I sit waiting to go to the operations headquarters so that I can debrief and go home. I don’t feel like I want to stay. It is too overwhelming and progress is slow. I am a counselor; I have listened to the anger, observed the numbness, touched the sadness. I am a Salvation Army officer who has attempted to offer a cup of cold water and a message of hope in a tragic circumstance. I am a Christian who knows that God is bigger than any of what I have seen and heard, and he will remain here and go with me as I leave this place.
AT THE FLORIDA KITCHEN
Major Charles Gillies, Jr., Olympia, WA, corps officer, participated as the Army liaison with a team of four trauma counselors with Northwest Medical Teams International.
We headquartered at the Florida kitchen, composed of two-18 wheeler trucks fully outfitted as a kitchen and refrigerator site, with an air-inflated tent serving as a covered dining and refreshment area.
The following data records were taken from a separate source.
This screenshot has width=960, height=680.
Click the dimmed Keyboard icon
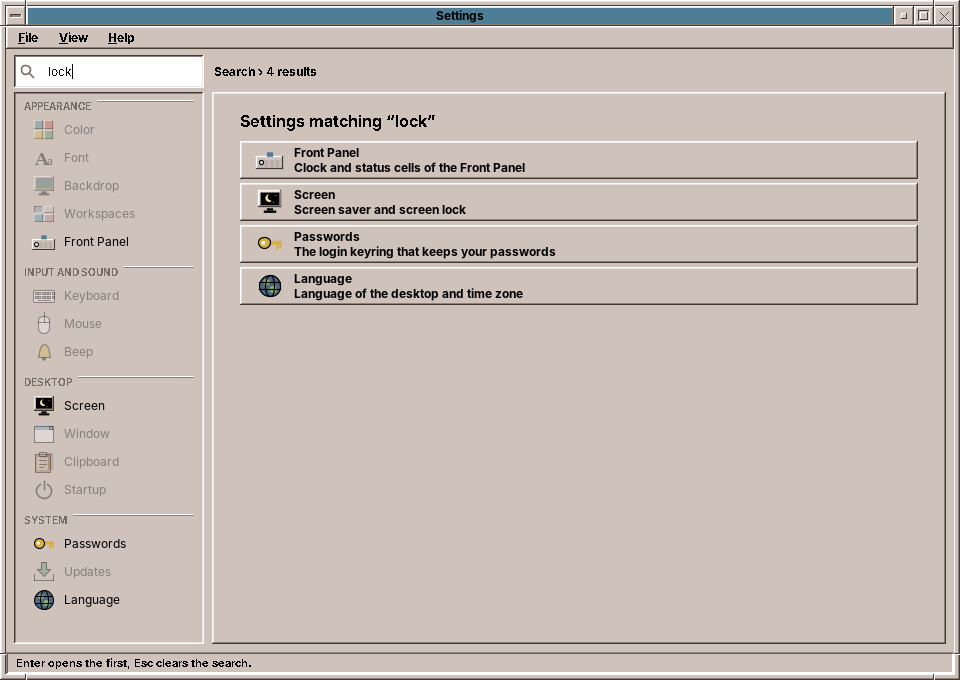pos(44,296)
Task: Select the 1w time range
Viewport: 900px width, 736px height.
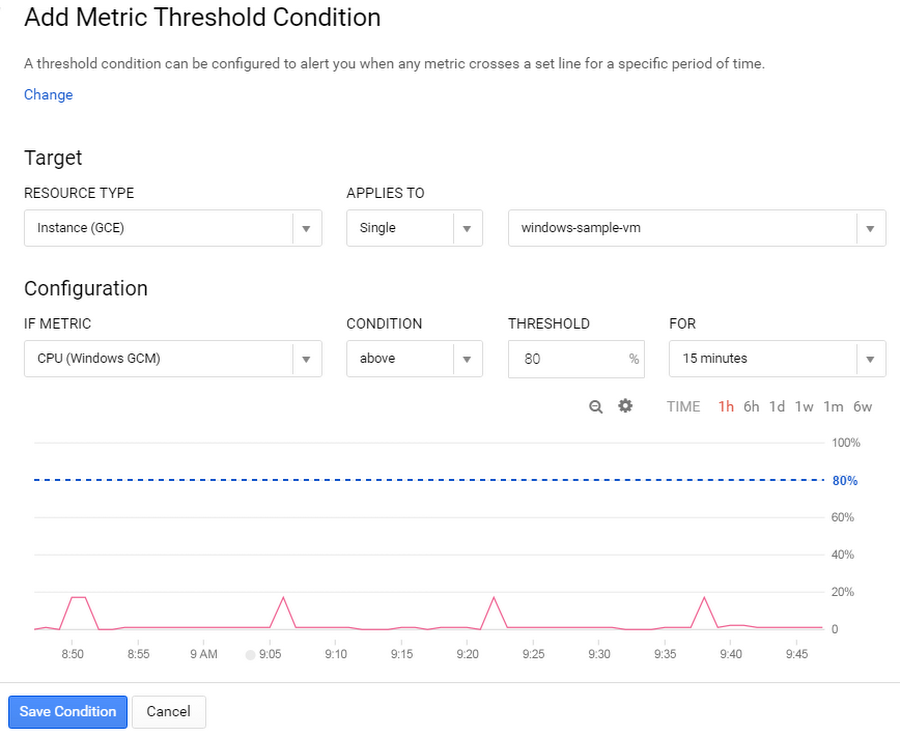Action: click(804, 407)
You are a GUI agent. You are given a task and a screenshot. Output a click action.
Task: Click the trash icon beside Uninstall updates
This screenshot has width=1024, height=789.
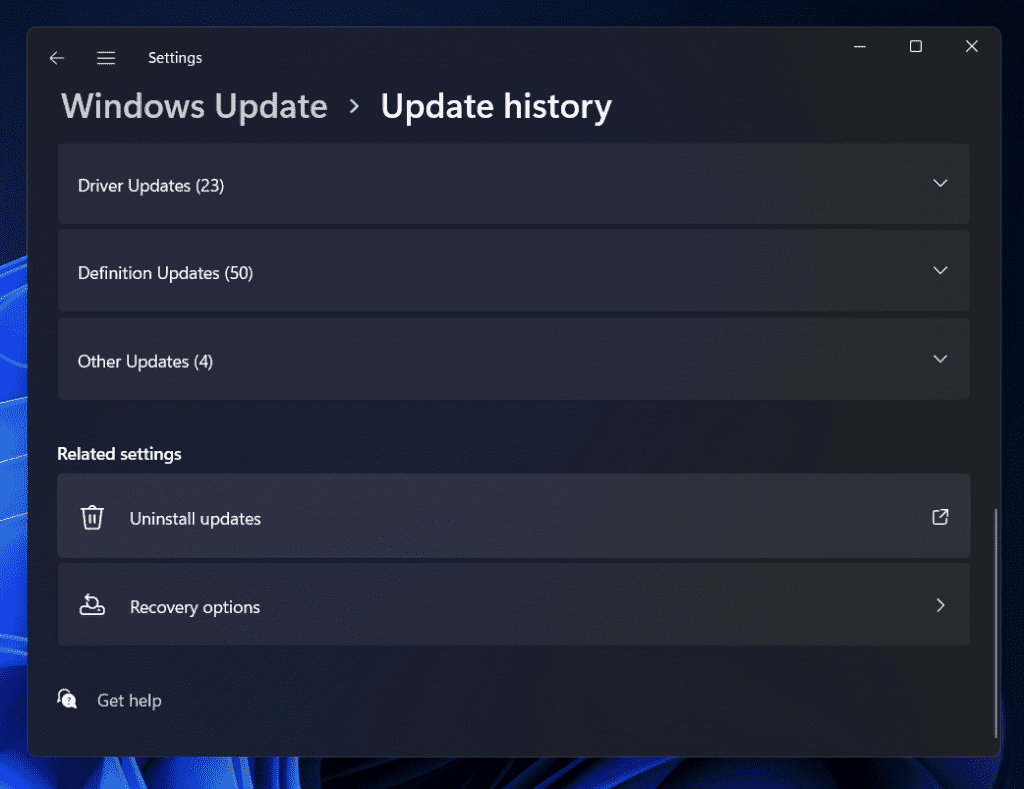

We went to listen to stories and support people in service. The stories we heard were heart-wrenching. One policeman asked a team member, “What do I tell my wife in supporting our friend? She got a call early the morning of the 11th from her 18-year-old son who worked above the 85th floor on Tower One. He said, ‘Mom, we’re on the roof. There’s a bunch of us here. Tell them to get a helicopter up here to get us off.’ Mom, realizing what was truly happening, kept him on the line. He said, ‘Mom, there is a lot of smoke coming. Get the copter here quickly…Mommy, the roof is melting…My feet are burning.’ And then the phone went dead. Now, what do we do?”
Our purpose in going was to engage in trauma counseling using the method characterized in everyday language as “dump and run.” We listened, took on the emotion and shock of the events, prayed with and for them, and separated, allowing the other to go on for a bit more time.